About 1.5 million non-voters are being chased to join the electoral roll and they may have a significant impact on the next election. Photo: Chris Hopkins
The 2013 pre-election campaign is really starting; for instance, in stories about prospective Senate candidates such as Simon Sheikh and Julian Assange. But the biggest story so far is the new system of direct enrolment introduced recently by the federal government. All these stories potentially have a link to the youth vote, as has publicity about how the parties seek out young people.
Citizens need to be on the electoral roll to be able to cast a vote. At the moment, eligible citizens must take the initiative to place themselves on that roll. The Australian Electoral Commission will chase you in various ways but the responsibility remains with you.
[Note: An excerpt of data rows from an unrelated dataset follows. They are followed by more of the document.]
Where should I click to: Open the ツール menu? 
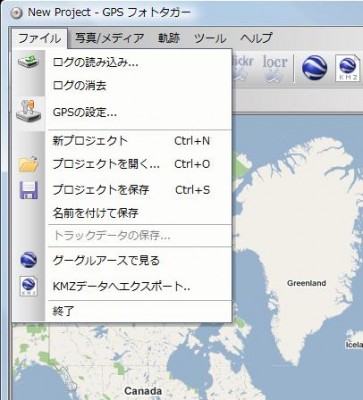coord(210,38)
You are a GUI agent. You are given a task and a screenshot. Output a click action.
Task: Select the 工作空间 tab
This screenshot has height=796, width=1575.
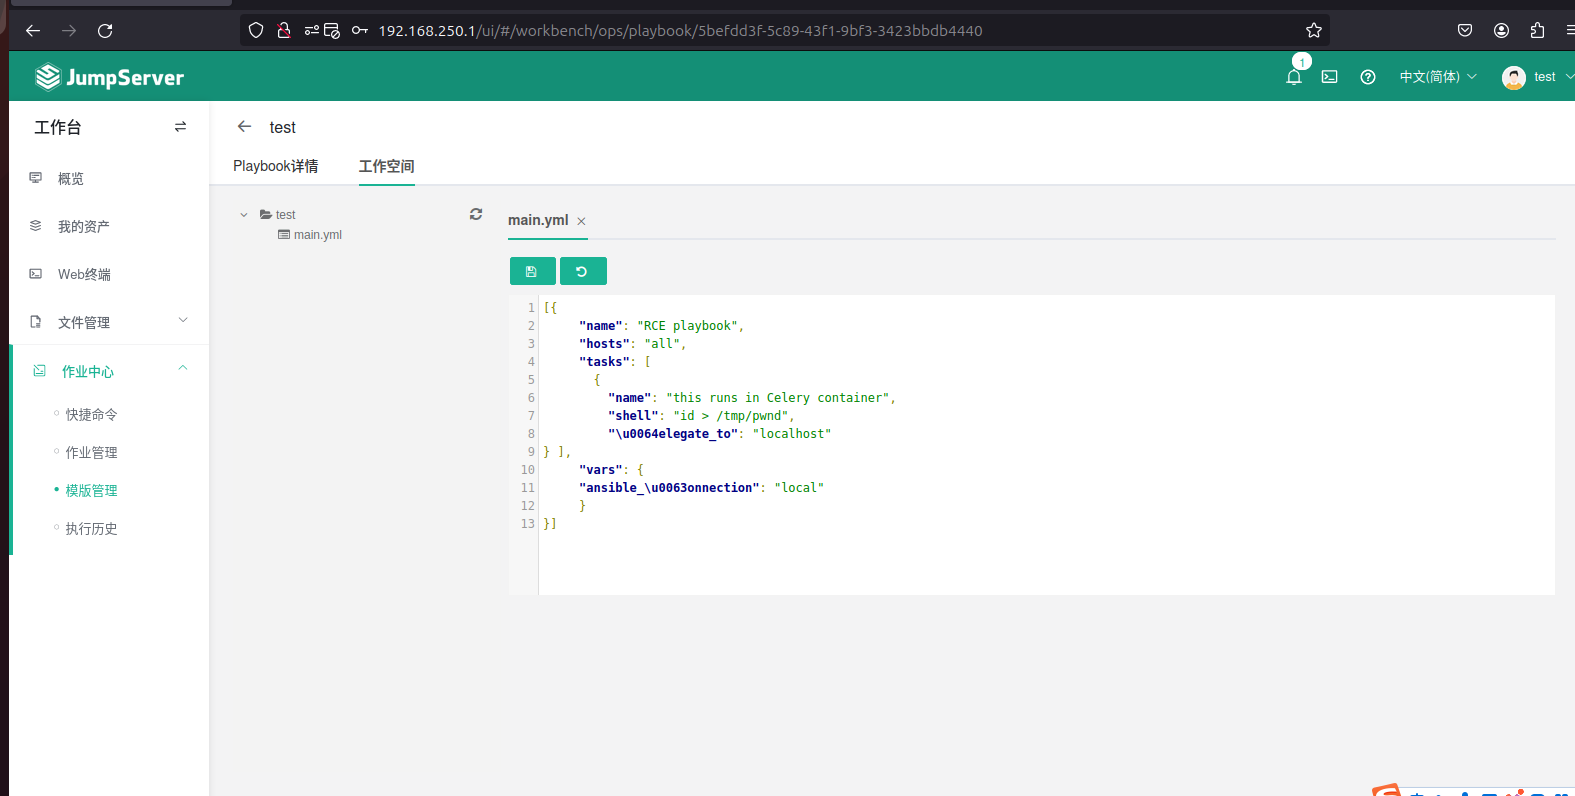386,166
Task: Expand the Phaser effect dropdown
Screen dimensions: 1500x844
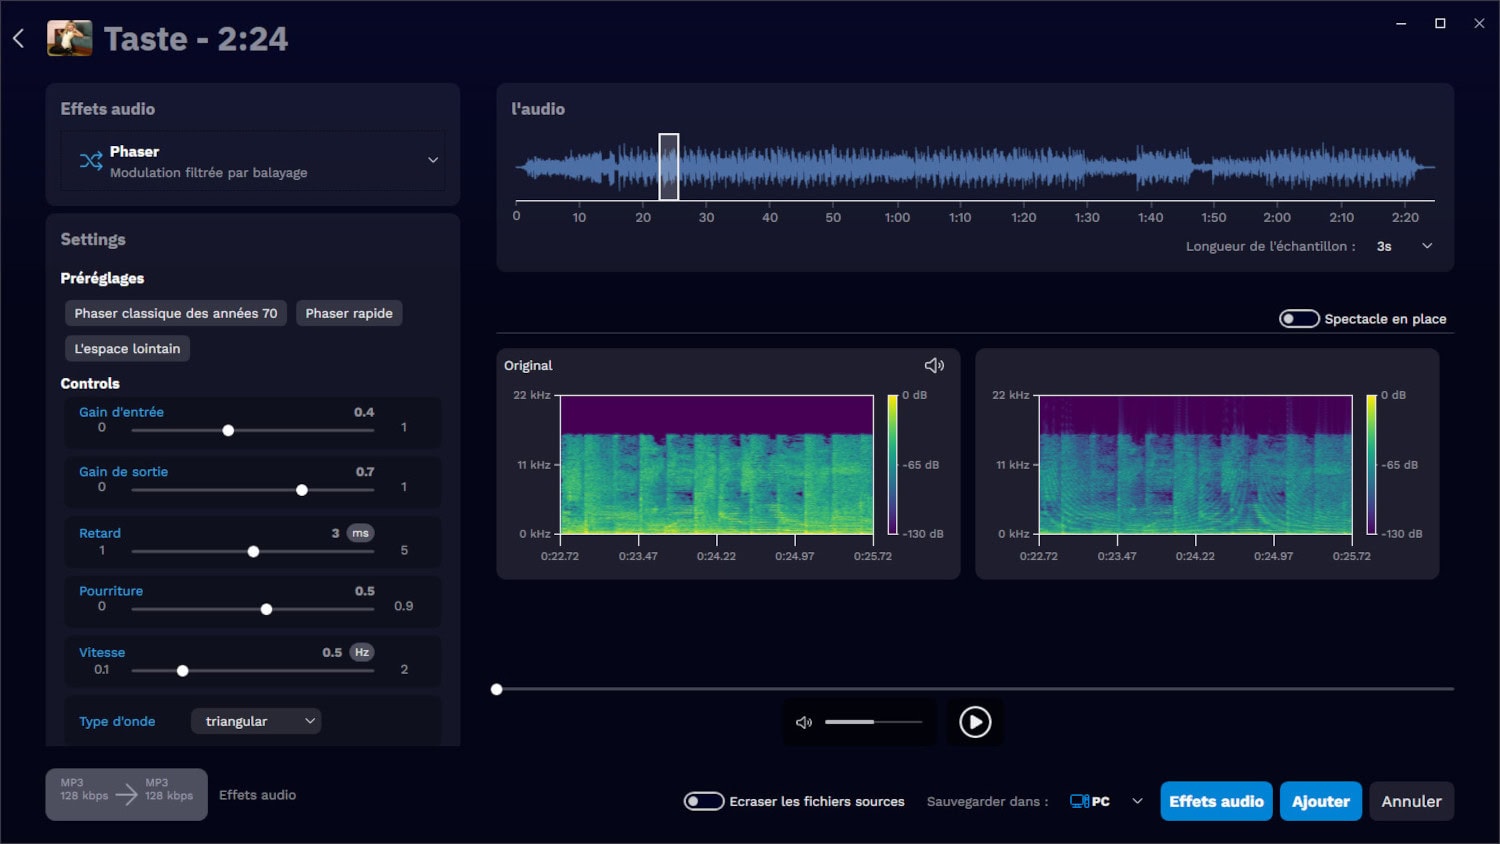Action: (x=433, y=160)
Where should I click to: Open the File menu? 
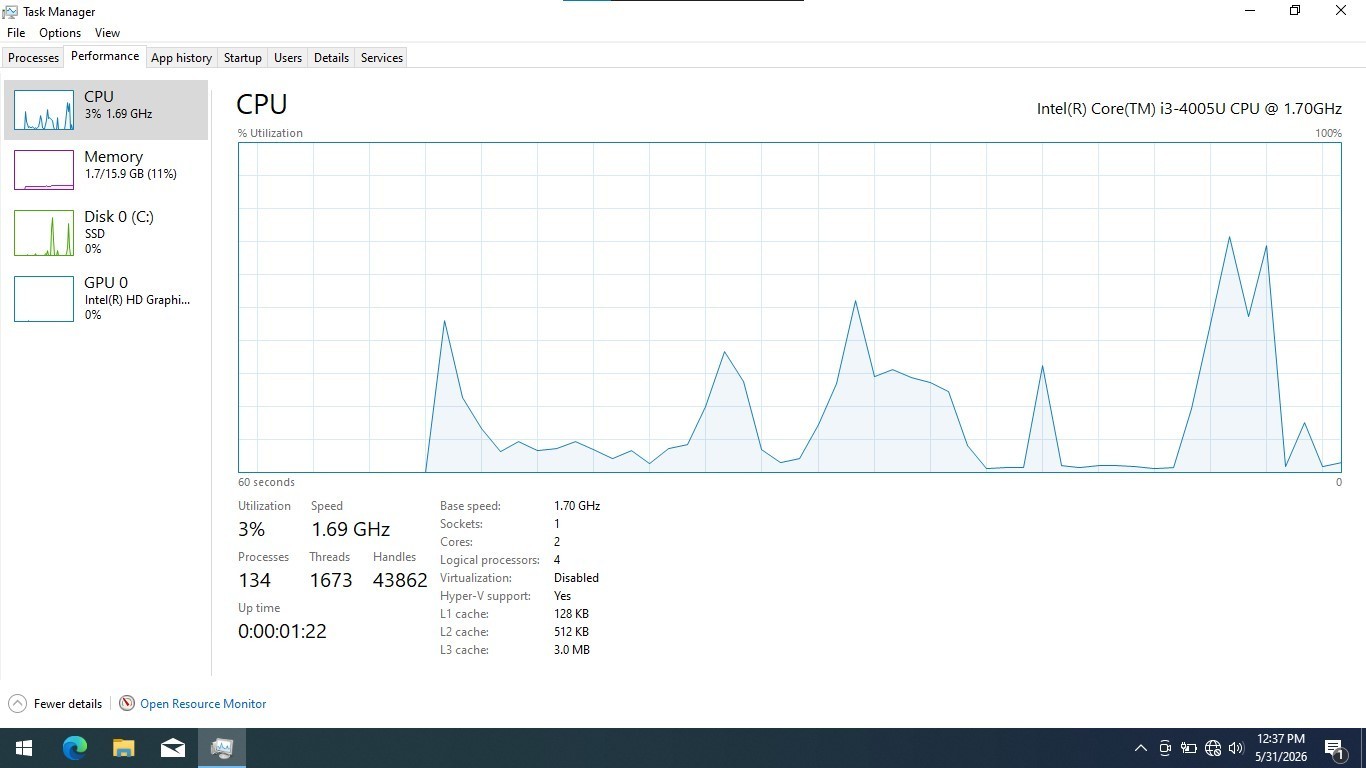coord(16,33)
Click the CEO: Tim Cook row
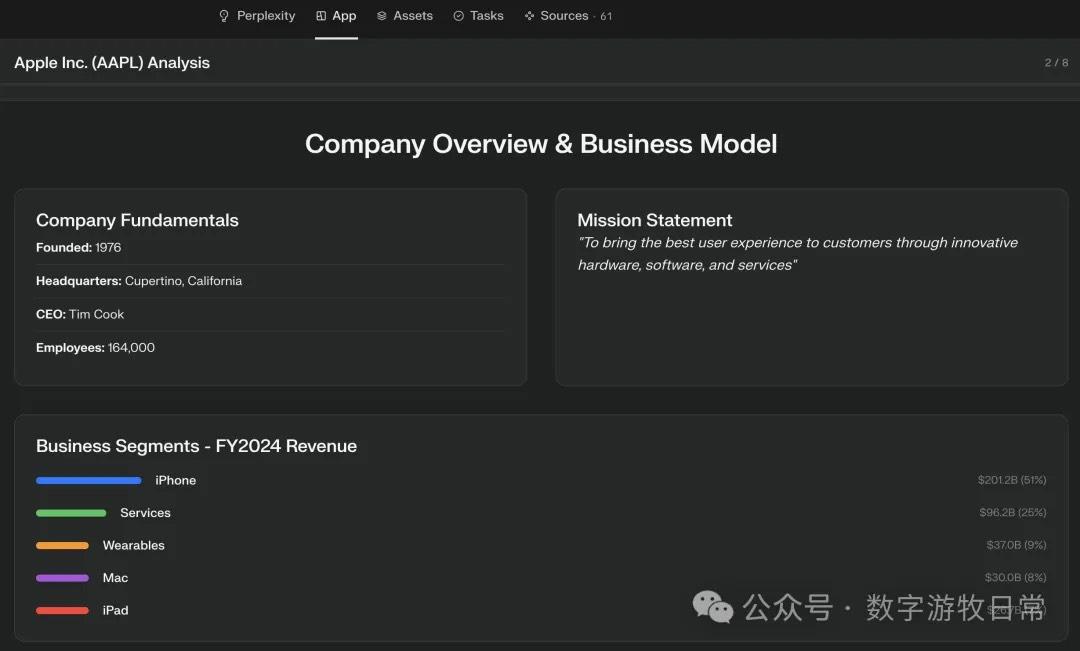 click(x=80, y=314)
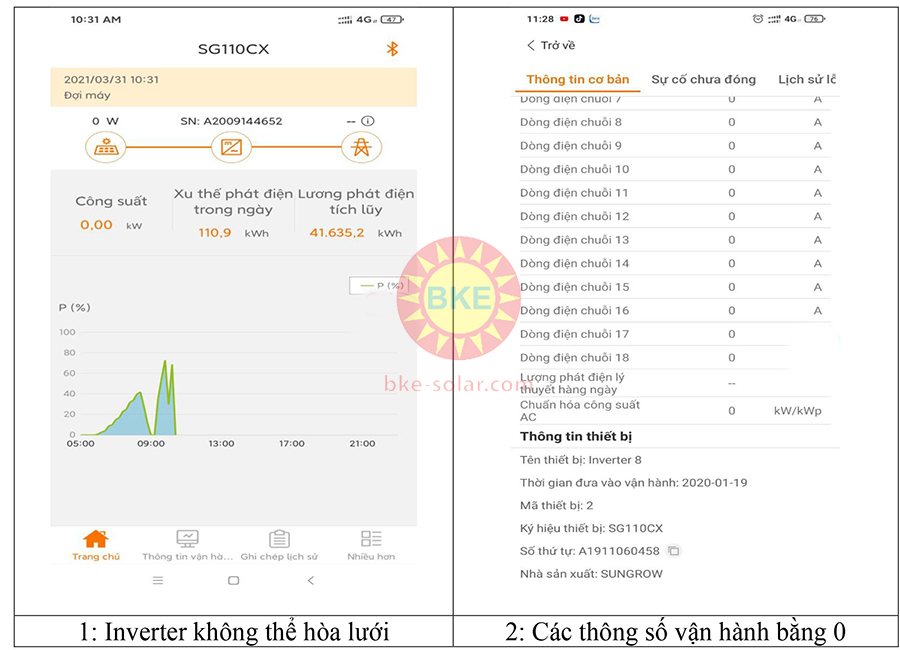The image size is (900, 650).
Task: Tap the power grid tower icon
Action: [x=360, y=148]
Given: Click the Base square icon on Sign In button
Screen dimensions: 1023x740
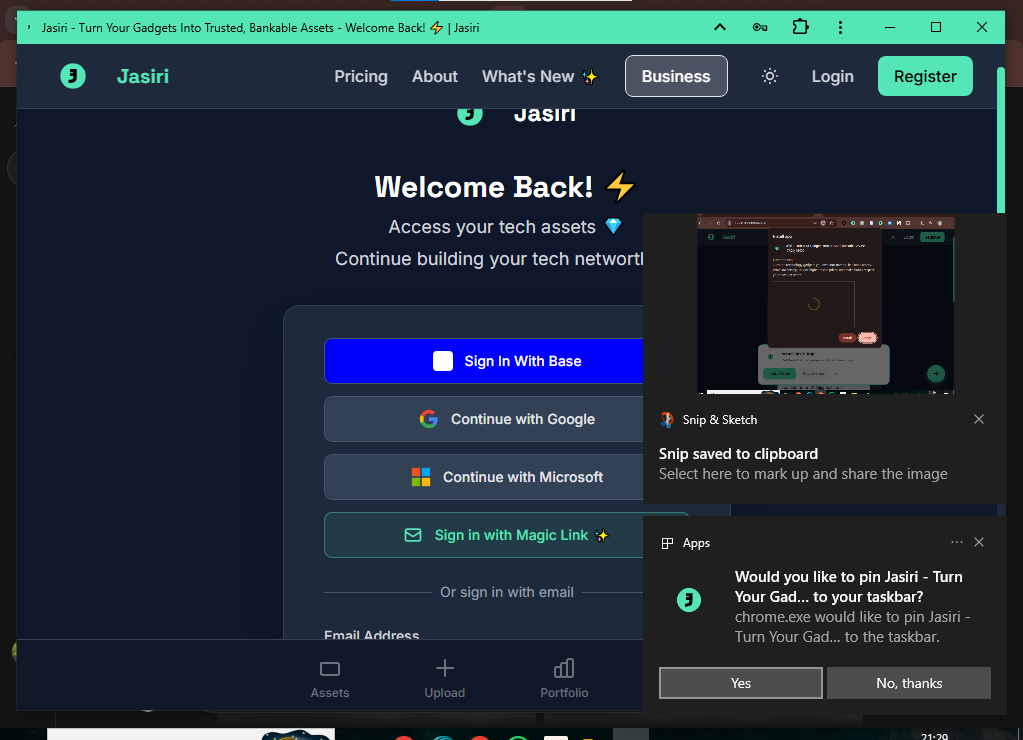Looking at the screenshot, I should pos(442,361).
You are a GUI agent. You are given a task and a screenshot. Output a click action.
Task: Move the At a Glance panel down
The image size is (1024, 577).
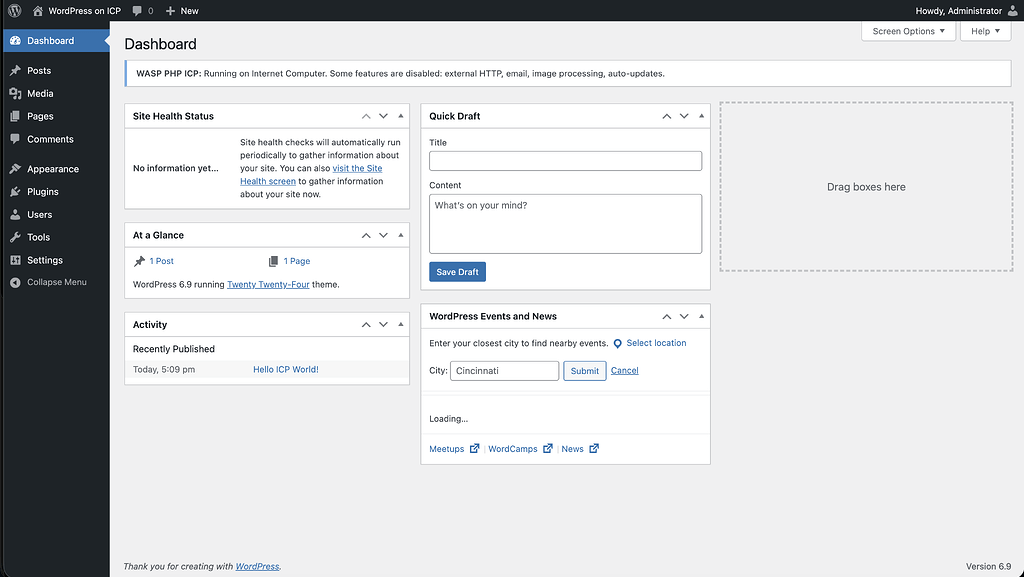(x=383, y=235)
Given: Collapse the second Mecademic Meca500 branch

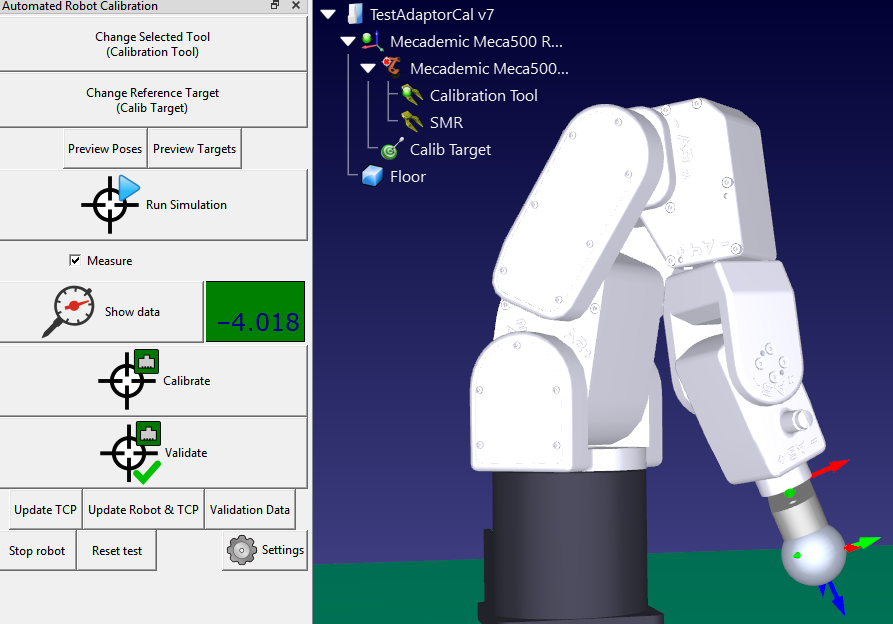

Australians often assume that our system of compulsory voting means that nearly everyone votes. This is actually far from the truth as the Australian National University's Professor Ian McAllister has outlined recently. Not only do more than 5 per cent of enrolled voters fail to vote, but 10 per cent of the whole electorate (about 1.5 million people) are not even enrolled to vote.
Of these, 900,000 have never been on the roll and so have never voted. 600,000 have been on the roll at some stage but are not currently. Among young people under 30, the percentage is much higher than 10 per cent. But, as another political scientist and blogger (Mumble), Dr Peter Brent, points out, young people are still a minority of the ''missing'' 1.5 million.
Direct enrolment is an attempt to address non-enrolment. It has also been introduced for NSW and Victorian elections and is the practice in many other countries. By using data already available to the government, such as vehicle registration or higher education enrolment information, the electoral commission can put people on the roll without their initiative or can change their enrolment details, such as their address when they have moved.
The commission then informs you of this and you then have a responsibility to ''vote'' as a consequence. (Strictly speaking your responsibility is to attend a polling booth, not to actually vote, although most people don't see it that way, hence the common use of the term ''compulsory voting''.)
There are three ways to interpret direct enrolment. The first is positive, concluding that the more people who vote the better it is in the spirit of compulsory voting. Non-voting is seen to be a deficit as far as democracy is concerned. Therefore, without trying to tackle the deeper problem of why people don't enroll, this is a direct-action method of addressing enrolment. Australian political scientists, such as me, generally follow this line of thinking. So, too, do electoral commissions.
The second is negative and is based on the idea that you never trust the government in power to alter the electoral system, even when it has the support of an independent electoral commission. In this line of thinking, governments will always try to advantage themselves when they introduce changes, though not in the same blatant way that the ''gerrymandering'' of electorates does.
So, without troubling themselves as to whether the change is a good idea in theory, oppositions will oppose it. In this vein, the manager of opposition business in the House of Representatives, Christopher Pyne, has declared that the new system is a government rort to get more votes. Shadow special minister of state Bronwyn Bishop has announced that, if it wins the next election, the Coalition will repeal the new law because it may compromise the accuracy of the electoral roll.
Pyne's point assumes that having these extra voters enrolled will advantage Labor and the Greens. Here there seems to be some disagreement among political scientists, though there is no doubt that younger voters favour Labor and the Greens disproportionately (but note Brent's point that there will be more new old voters than new young voters).
McAllister calculates, using Newspoll surveys, that the consequence of the new voters would reduce the Coalition's first preference vote 1.5 per cent, increase the Labor vote 0.1 per cent and increase the Greens vote 0.6 per cent. He concludes, in The Australian, that, while these changes are small, they ''could easily affect the outcome in a tightly held seat'' and ''about a half-dozen seats could be determined by these changes''. Clearly, if this was the case, the opposition should be concerned.
But Brent disagrees and reckons that ''direct enrolment will have a negligible effect, if any, on the next election result''. According to his thinking, the mistake comes in over-emphasising the young voter component and in overestimating the number of non-enrolled voters that direct enrolment will catch. The commission reckons it will catch only a third and that it will happen over two or three elections, not all at once. Brent reckons the new system will lead to an extra 200,000 voters by next year's election.
The third possible interpretation is more philosophical. It is more like the argument for voluntary rather than compulsory voting. It stresses the responsibility of the individual rather than the so-called nanny state in increasing enrolment. Bishop has said: ''The obligation is on voters to update their details on the roll and the AEC's obligation is to maintain the integrity of the roll.''
I think the government is correct. Several hundred thousand citizens turn up to vote at any federal election but are refused because they are not on the roll. Their vote should be counted if possible because it is not as if they are uninterested. But the philosophical objections are serious ones. It would be nice if more people got off their backsides and took the initiative to enroll themselves, just as it would be nice if politicians made it more attractive to do so by improving their performances.